De la soledad de los entrenadores se ha hablado mucho. Pero nadie más que quienes lo han sido durante muchos años saben cómo es y de qué manera sus secuelas se van instalando solapadamente en ellos. Es un proceso inexorable que va afectando a la salud en la misma medida que al carácter. Verdad es que desde hace ya mucho tiempo los técnicos se sienten arropados por varios ayudantes. Pero el actor principal es él y, lógicamente, ha de soportar todo el peso de la responsabilidad que no cesa nunca. Los entrenadores apenas saborean las victorias porque ellos ya están pensando en el siguiente partido.
Mantener a una plantilla contenta es misión casi imposible. Dado que todos sus componentes, incluso los más sensatos, están convencidos de que deben ser titulares indiscutibles. Ni que decir tiene que los jugadores descontentos tienen la piel muy fina y responden con malos modos por cualquier nimiedad. Los entrenadores saben perfectamente que las relaciones con quienes no juegan es realmente la que ellos quieran mantener. La misión del técnico es hablar con todos sus jugadores. Aunque no es conveniente que cree expectativas favorables entre los que tienen menos posibilidades de ser titulares. Es más, lo acertado sería que les dijera, sin tapujos, el papel que les corresponde.
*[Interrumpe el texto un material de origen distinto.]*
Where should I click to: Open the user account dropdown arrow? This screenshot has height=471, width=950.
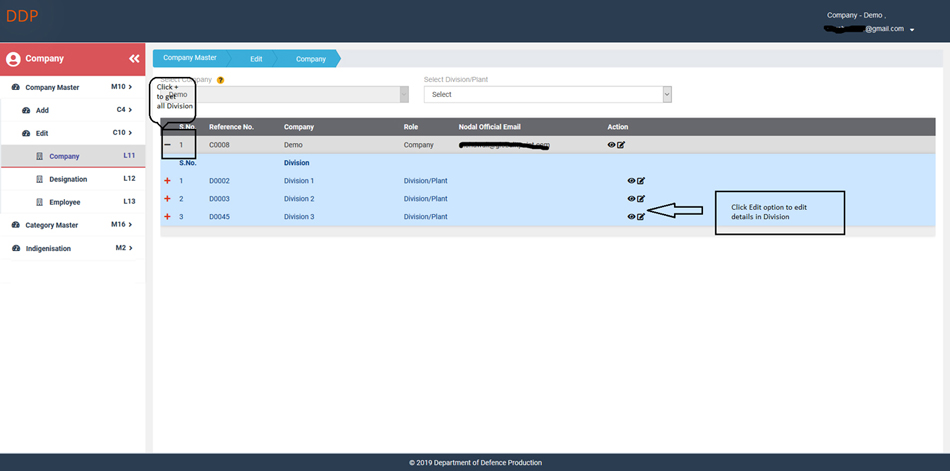click(912, 30)
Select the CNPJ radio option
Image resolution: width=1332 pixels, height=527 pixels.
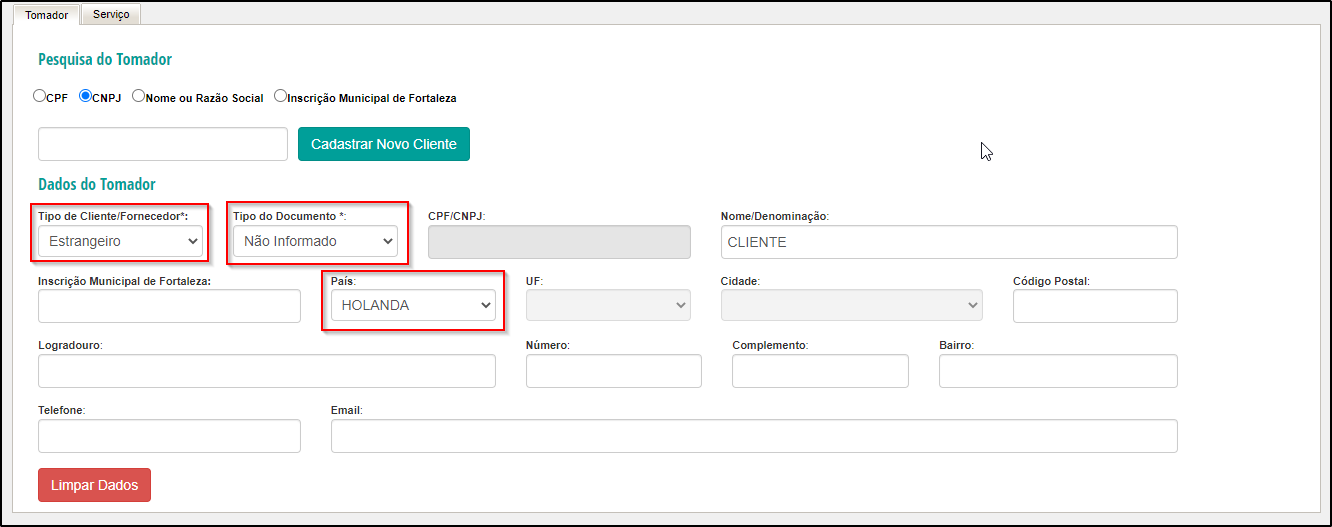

Los entrenadores, cuando los periodistas les preguntan sobre ese problema, suelen responder que el Campeonato es muy largo y que todos los muchachos tendrán sus oportunidades. Y que harían muy bien en aprovecharlas cuando les toque. Los futbolistas que no juegan, o juegan muy poco, suelen utilizar cualquier contratiempo en las sesiones de entrenamiento para mostrar el enfado interior que va aumentando a medida que la suplencia se hace eterna. Ser suplente de larga duración, aunque sea en un club grande, agría el caracter de muchos futbolistas. Y ese malestar influye negativamente en todo el grupo.
El mejor remedio para reducir ese problema es que los titulares ganen muchos partidos. Y que además sean capaces de ponerse en el lugar de sus compañeros. Y, por supuesto, no hacer alardes de poderío en el vestuario. Puesto que cualquier desliz de superioridad será recibido como una patada en... la tibia por quienes viven en el desencanto que produce la suplencia. Lo dicho: ser entrenador es muy difícil. Tanto como para que la soledad esté casi siempre anidando en él.